This Amendment No. 5 to Schedule 13D (the “Amendment”) is being filed by Michael Feinsod, the managing member of Infinity Capital, LLC, a Delaware limited liability company (“Capital”) (collectively, the “Reporting Persons”), with respect to the Reporting Persons’ beneficial ownership in General Cannabis Corporation (“General Cannabis” or the “Issuer”).  This amendment supplements the Schedule 13D as previously filed on May 8, 2015, Amendment No. 1 thereto previously filed on February 14, 2017, Amendment No. 2 thereto previously filed on February 14, 2018, Amendment No. 3 thereto previously filed on February 14, 2019 and Amendment No. 4 thereto previously filed on February 14, 2020 (as amended, the “Schedule 13D”). Each Item below amends and supplements the information disclosed under the corresponding Item of the Schedule 13D. Unless otherwise indicated herein, capitalized terms used but not defined in this Amendment shall have the same meaning herein as are ascribed to such terms in Schedule 13D.

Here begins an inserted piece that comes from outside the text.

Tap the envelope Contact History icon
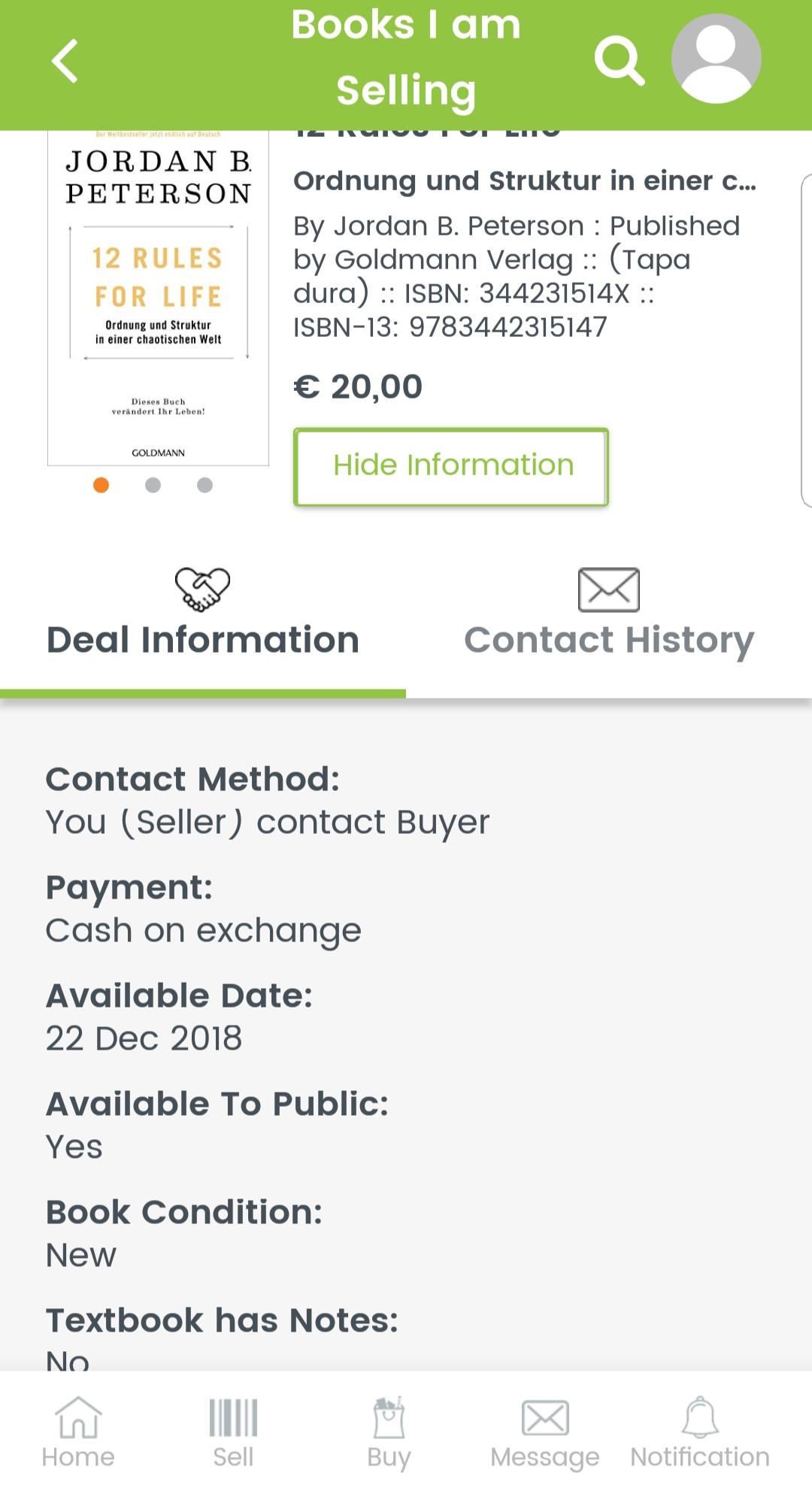609,589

Item 4.  Purpose of Transaction.


Item 4 of the Schedule 13D is hereby amended to add the following disclosure:


On June 24, 2020, Michael Feinsod notified the Issuer that he was terminating his employment as Executive Chairman of the Board of Directors of the Issuer and, on July 9, 2020, Michael Feinsod resigned as a member of the Board of Directors of the Issuer. Accordingly, Mr. Feinsod is no longer actively involved in the management and operations of the Issuer.


Depending on various factors, the Reporting Persons may take such actions with respect to their investments in the Issuer as they deem appropriate, including, without limitation, purchasing additional shares of the Issuer’s common stock or other financial instruments related to the Issuer or selling some or all of their beneficial or economic holdings, engaging in hedging or similar transactions with respect to the securities relating to the Issuer and/or otherwise changing their intention with respect to any or all matters referred to in Items 4(a) through (j) of Schedule 13D. Among other things, the Reporting Persons may seek to engage with the board of directors of the Issuer to address corporate governance concerns, and reserve the right to propose (either alone or as a group with other stockholders) a slate of directors for election to the board of directors of the Issuer at the Issuer’s next annual meeting.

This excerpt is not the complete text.